The Neuroscience curriculum allows students to learn by doing—by actively participating in course laboratories and learning to work hands-on with human electroencephalogram (EEG), research animals and methods of neurophysiology and neuropharmacology. Students have full access to all laboratory equipment in specific courses and for independent research.
Neuroscience is the interdisciplinary study of the neural underpinnings and consequences of behavior. Scholarship in neuroscience includes the philosophical inquiry into the nature of mind and experience, the empirical study of behavior and the resolution of the molecular and cellular underpinnings of neurophysiology. The neuroscience curriculum at the College has been designed to highlight those resonances and counterpoints among different fields of study that yield new perspectives on the biological basis of consciousness and behavior. The major provides students the opportunity to develop strong foundational training in the natural sciences, philosophy and psychology, as well as specific, rigorous training in the emerging core knowledge of neuroscience.
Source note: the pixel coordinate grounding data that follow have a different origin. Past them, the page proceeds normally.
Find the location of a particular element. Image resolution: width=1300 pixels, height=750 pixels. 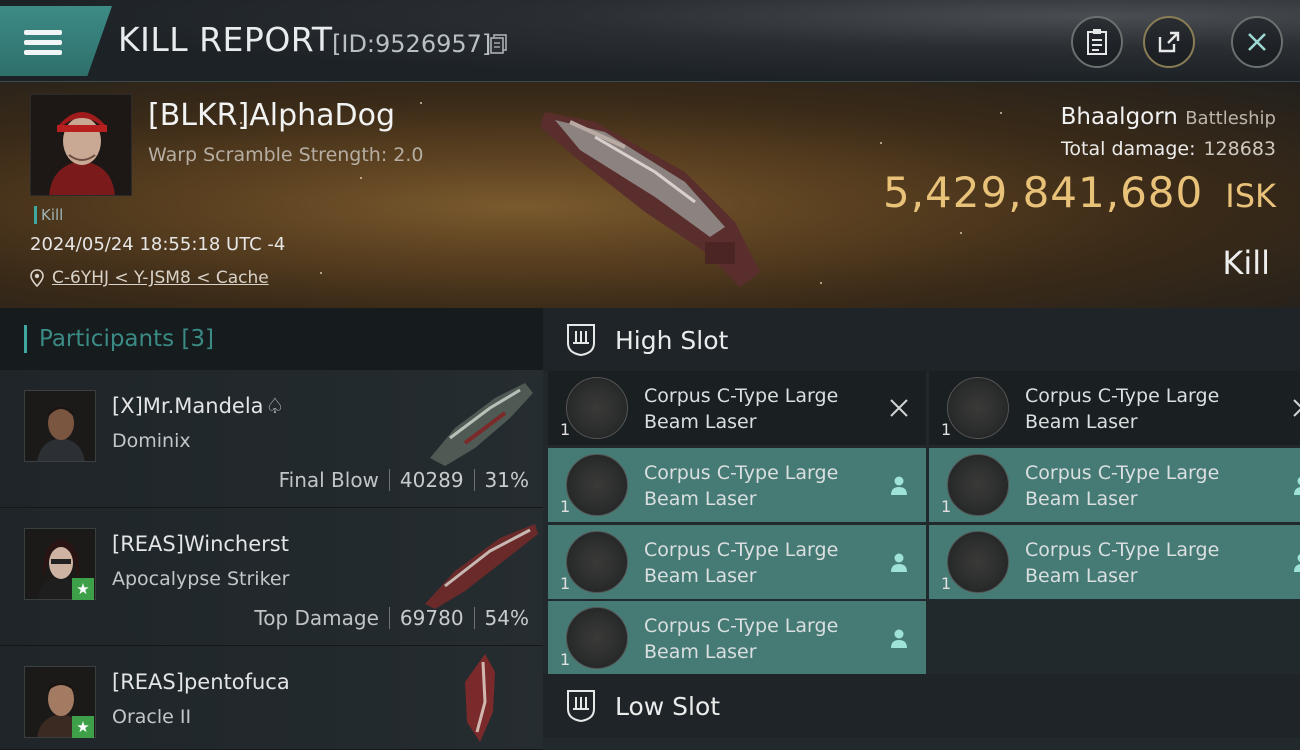

participant-stats: Final Blow 40289 31% is located at coordinates (404, 480).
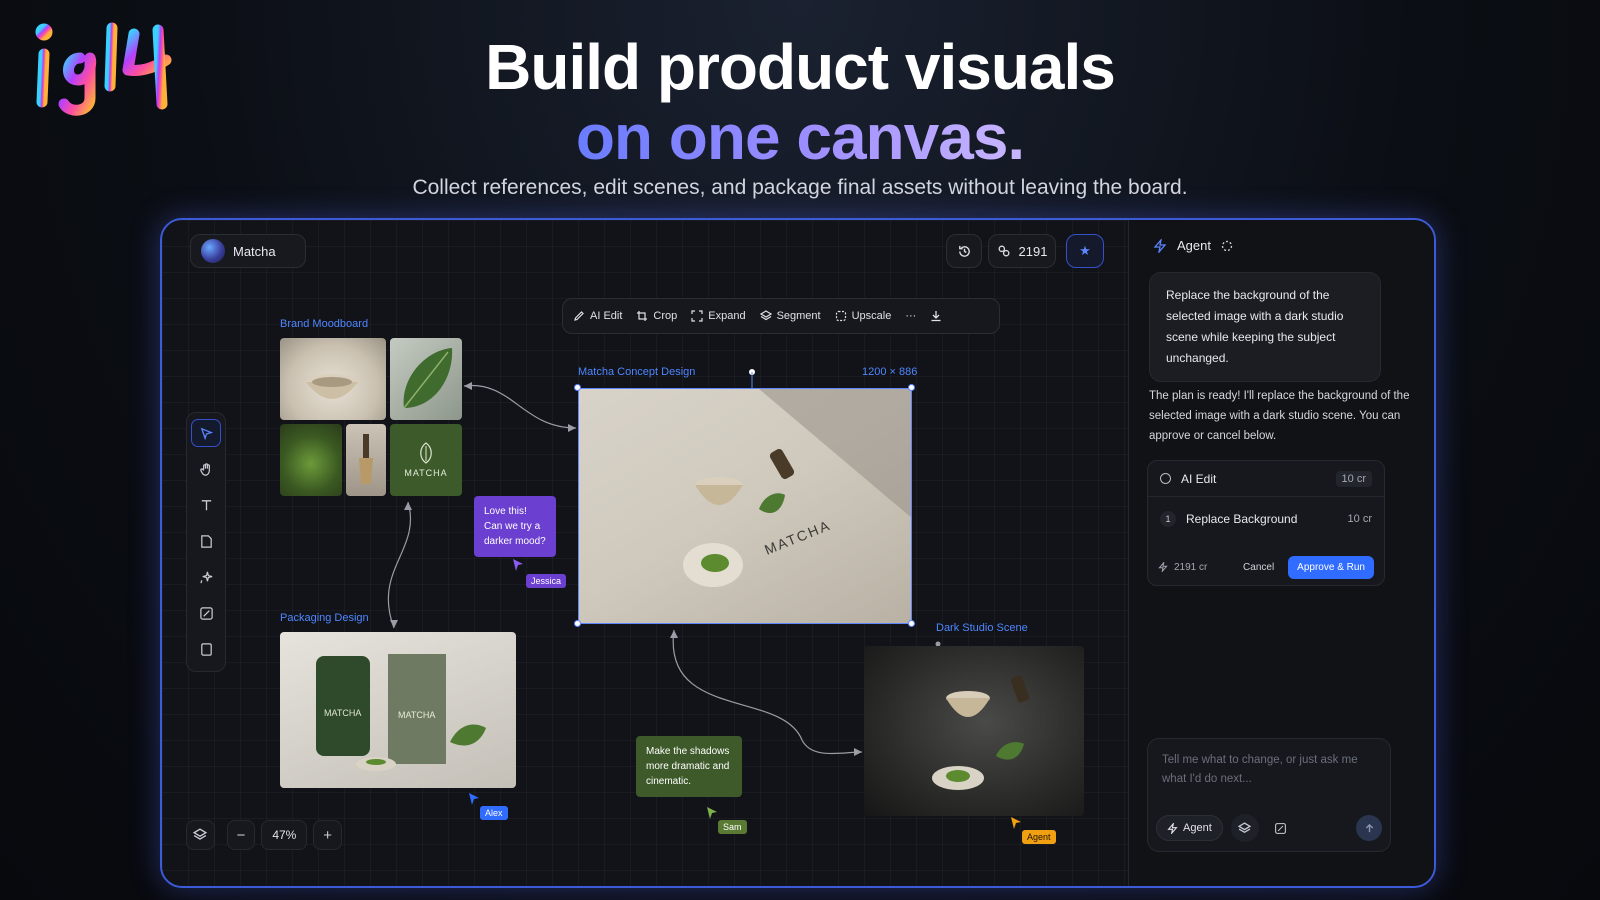 This screenshot has height=900, width=1600. I want to click on zoom-controls: − 47% +, so click(264, 835).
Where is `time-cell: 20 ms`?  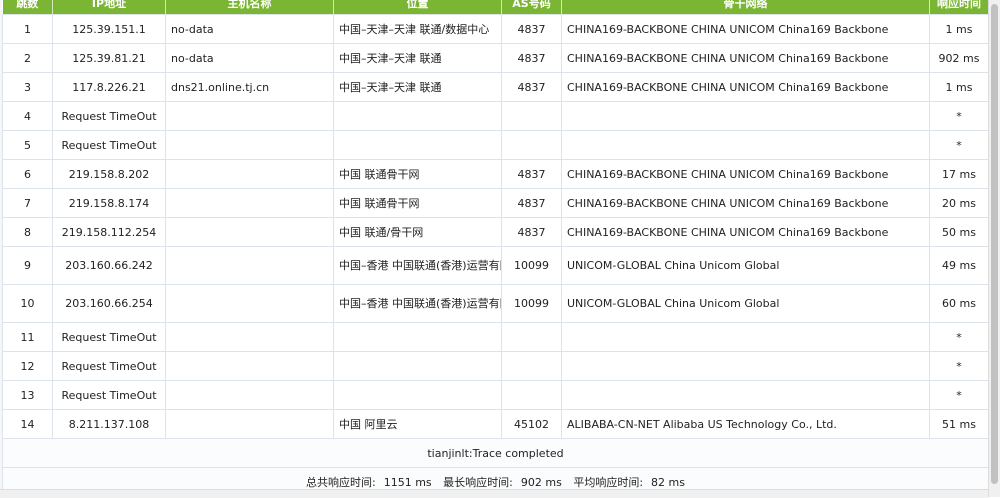 time-cell: 20 ms is located at coordinates (959, 203).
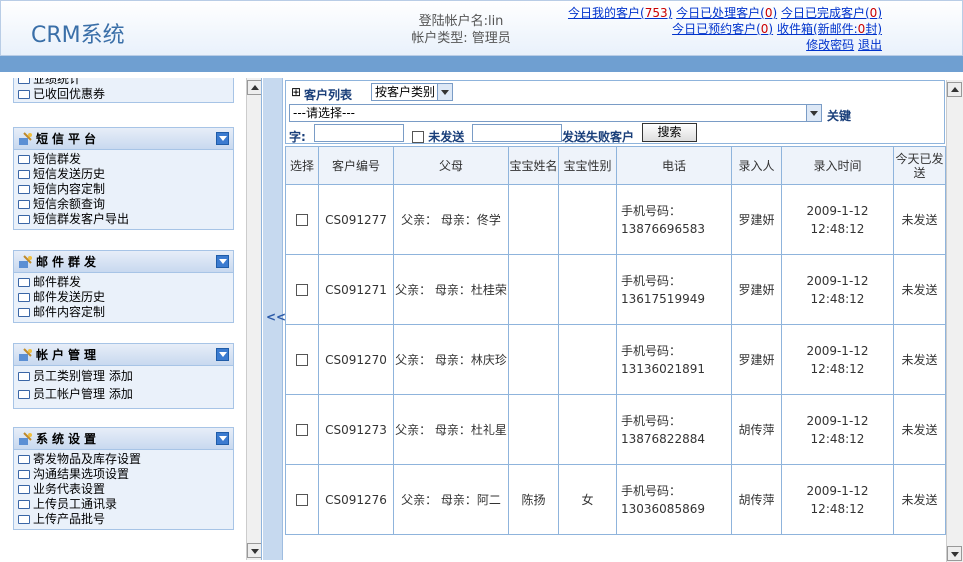 The width and height of the screenshot is (963, 562). I want to click on search-button: 搜索, so click(670, 132).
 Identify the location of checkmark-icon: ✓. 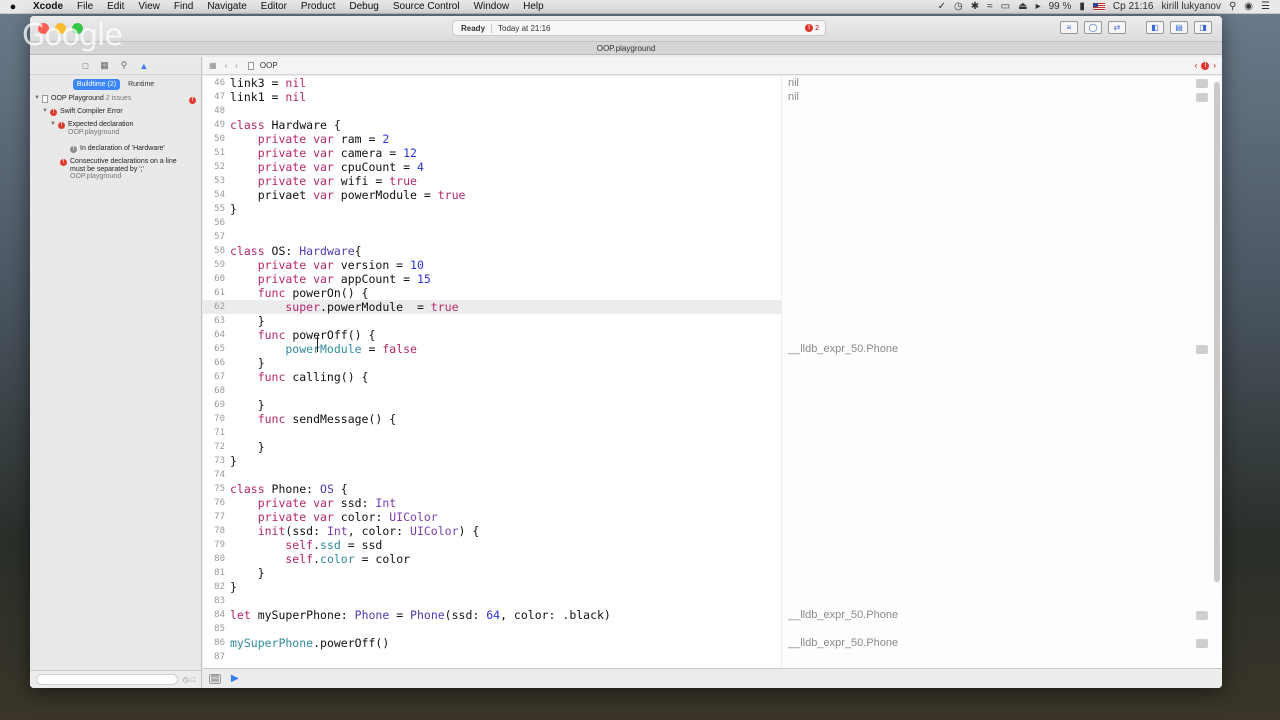
(942, 6).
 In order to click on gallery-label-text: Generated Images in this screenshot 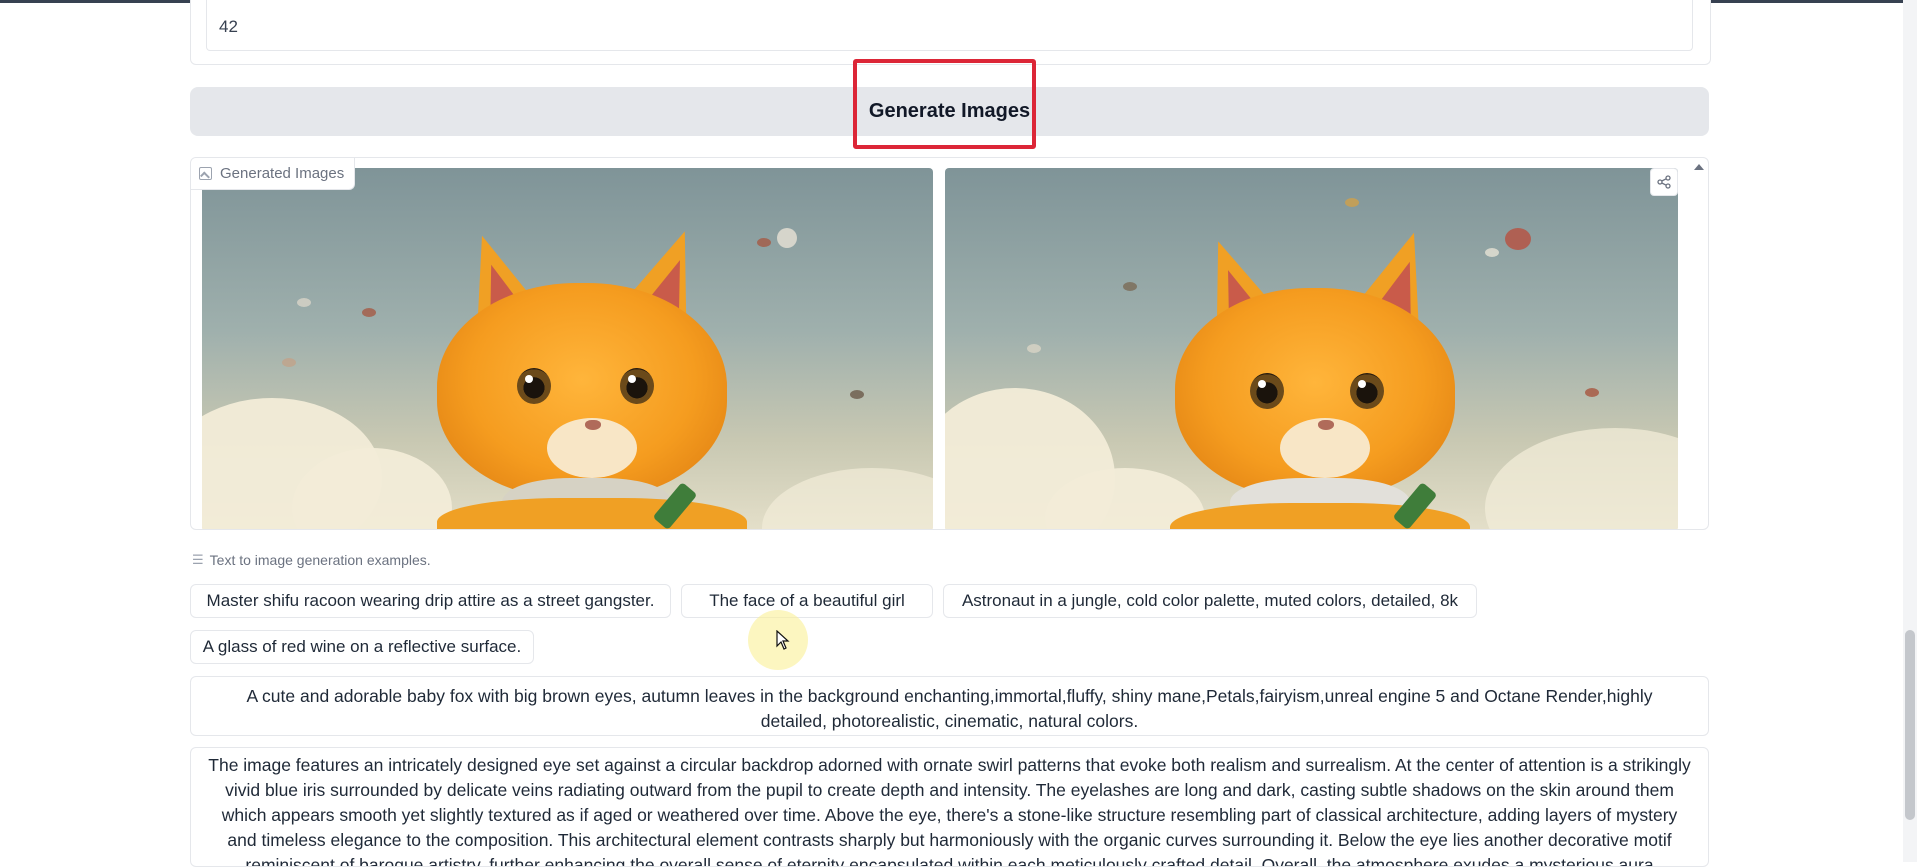, I will do `click(282, 174)`.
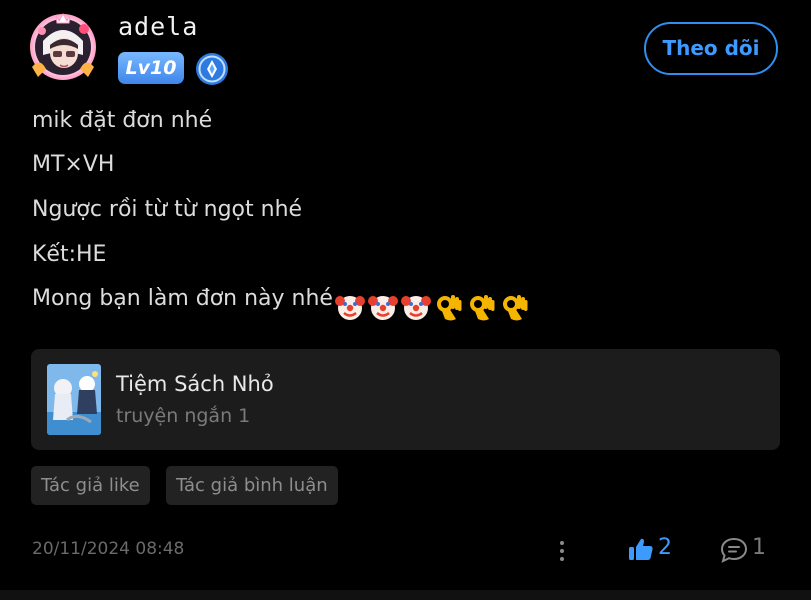 This screenshot has width=811, height=600. Describe the element at coordinates (184, 416) in the screenshot. I see `book-subtitle: truyện ngắn 1` at that location.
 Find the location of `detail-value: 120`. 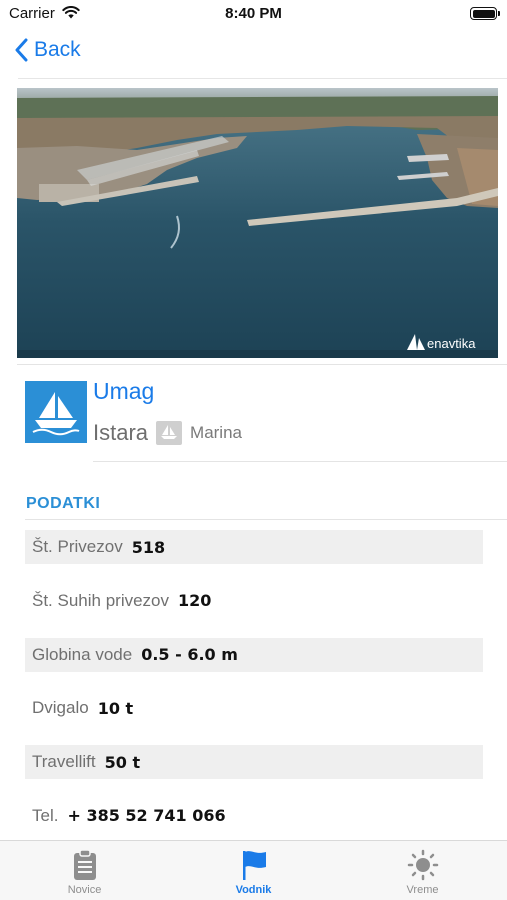

detail-value: 120 is located at coordinates (195, 601).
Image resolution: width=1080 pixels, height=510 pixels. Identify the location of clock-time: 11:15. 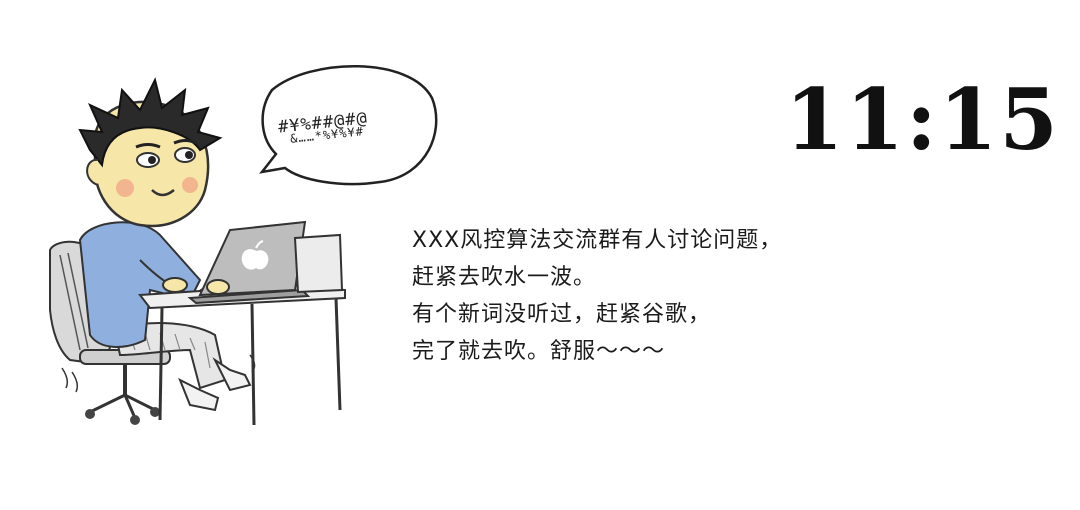
(922, 120).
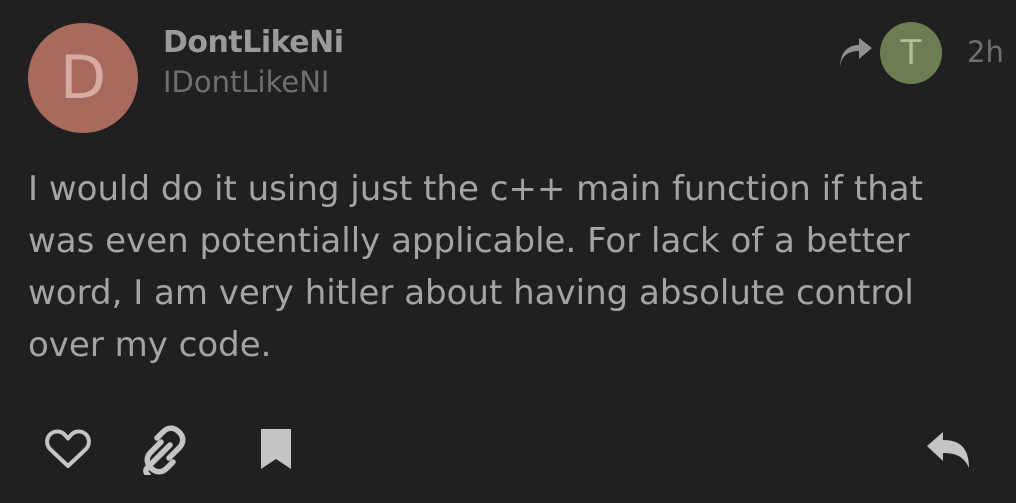 Image resolution: width=1016 pixels, height=503 pixels. I want to click on reply-to-arrow-icon, so click(856, 53).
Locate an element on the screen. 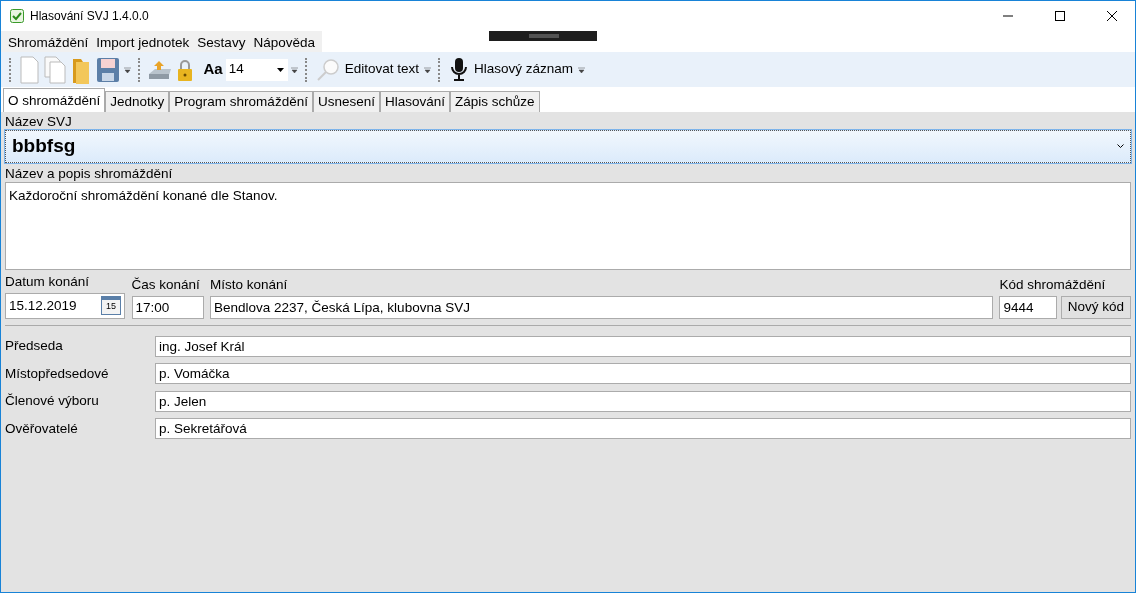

Neuroscience majors leave Muhlenberg with a proficient ability to carefully evaluate both neuroscience theory and data and locate these observations within the context of timely scholarship in the field. The critical skills required to complete this major will also foster creativity and proficiency in approaching problem solving, experimental design and empirical analysis in neuroscience. In the broadest sense, graduates in neuroscience will confidently embrace the unknown, develop multiple strategies for generating new knowledge and effectively articulate both what they do and don’t understand. Given the broad curriculum, faculty scholarly expertise and the many opportunities for faculty-student research collaborations, neuroscience majors are especially prepared for careers in academia, industry or the medical clinic.
Our faculty are outstanding teachers and dedicated, prolific research mentors in topics as varied as neurotransmitter receptors, sensory neurophysiology, pharmacology, learning and memory and the foundations of consciousness and cognition. Students often join a neuroscience faculty member’s research lab, co-author manuscripts with faculty and present research locally and nationally, including the Society for Neuroscience Annual Meeting.
Neuroscience classes are lively and diverse, and with good reason: students who major in neuroscience often have dedicated interests in other areas of scholarship and performance. Neuroscience students often pursue dual majors, with neuroscience frequently complimenting studies in philosophy, music, mathematics, English, theatre, dance and chemistry. Students leave Muhlenberg with exposure to the depth and breadth of neuroscience and its many interdisciplinary connections.